The album was packaged in a gatefold sleeve that did not feature Madonna's image on the cover. Instead, a short-haired, brunette Madonna was featured on the two inner sleeves along with lyrics for the two previously unreleased tracks. Photographer Herb Ritts shot the booklet's black-and-white images, which had previously appeared in the June 1990 issue of Interview magazine. Madonna continued referencing Catholicism on The Immaculate Collection, dedicating the album to "The Pope, my divine inspiration" on its booklet. This led many to believe it was dedicated to Pope John Paul II, but it was actually dedicated to her brother, Christopher Ciccone, who had spent the year on tour with Madonna on the Blond Ambition World Tour and whose nickname is "The Pope". The album's title is a pun on the Immaculate Conception, the conception of the Virgin Mary without the stain of original sin. In The Everything Mary Book (2006), editors explained "the album's colors of blue and gold resonate with some of the colors used in traditional images of the Virgin Mary". The album was originally titled Ultra Madonna, but the title was changed because it was too similar to the name of Ultra Naté, a then-new artist at Warner Bros. However, it was marketed in Japan with the title Ultra Madonna: Greatest Hits.

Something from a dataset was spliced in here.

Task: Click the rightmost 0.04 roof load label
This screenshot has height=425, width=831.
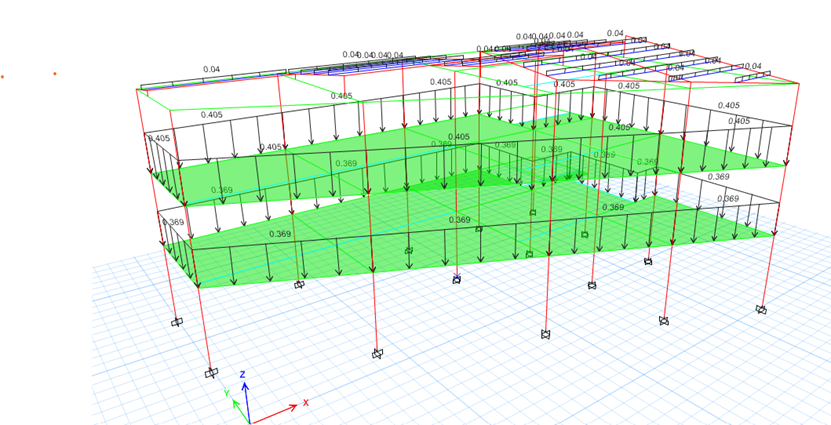Action: 752,66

The Immaculate Collection was released in the United Kingdom on November 12, 1990, and in the United States on November 13, 1990, by Sire Records. A home video of the same name was also released, containing 13 music videos, including the live performance of "Vogue" at the 1990 MTV Video Music Awards. A box set titled The Royal Box was issued on December 4, 1990, containing the album, VHS, a poster, and postcards. An extended play (EP) titled The Holiday Collection was also released in Europe with the same design as The Immaculate Collection. The full-length album version of "Holiday" was included on the EP, alongside three worldwide chart hits omitted from the album: "True Blue", "Who's That Girl", and "Causing a Commotion". In 1993, a "limited edition" of The Immaculate Collection was released in Australia to commemorate Madonna's visit to the country with the Girlie Show tour. A Dolby Atmos mix of The Immaculate Collection was released in May 2023 via Apple Music.

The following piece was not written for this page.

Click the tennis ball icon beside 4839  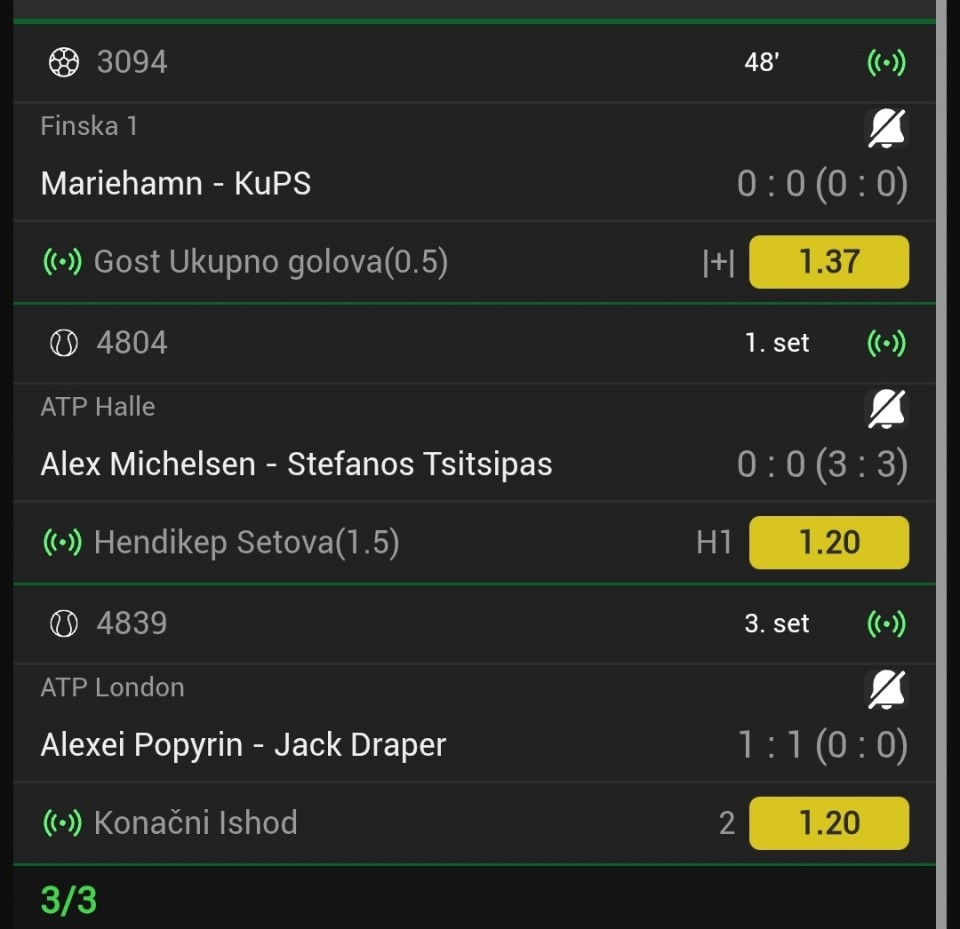(x=64, y=624)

"Justify My Love" was released as the album's lead single on November 6, 1990. It became her ninth number-one single on the Billboard Hot 100 and reached the top ten in many other countries. The black-and-white music video caused controversy for its sexually explicit imagery and was banned by MTV. After the ban, the music video was commercially released as a video single and became the best-selling release in the format of all time. Liz Smith from Sarasota Herald-Tribune commented that the headlines and gossip would generate even more interest in the album.

Before it was released as a single, "Rescue Me" received radio airplay as an album cut. It was released commercially on February 25, 1991. "Rescue Me" entered the Billboard Hot 100 at number 15, the highest debut for a single since the Beatles' "Let It Be" (1970)—and peaked at number nine. The single also reached number three on the European Hot 100 Singles chart.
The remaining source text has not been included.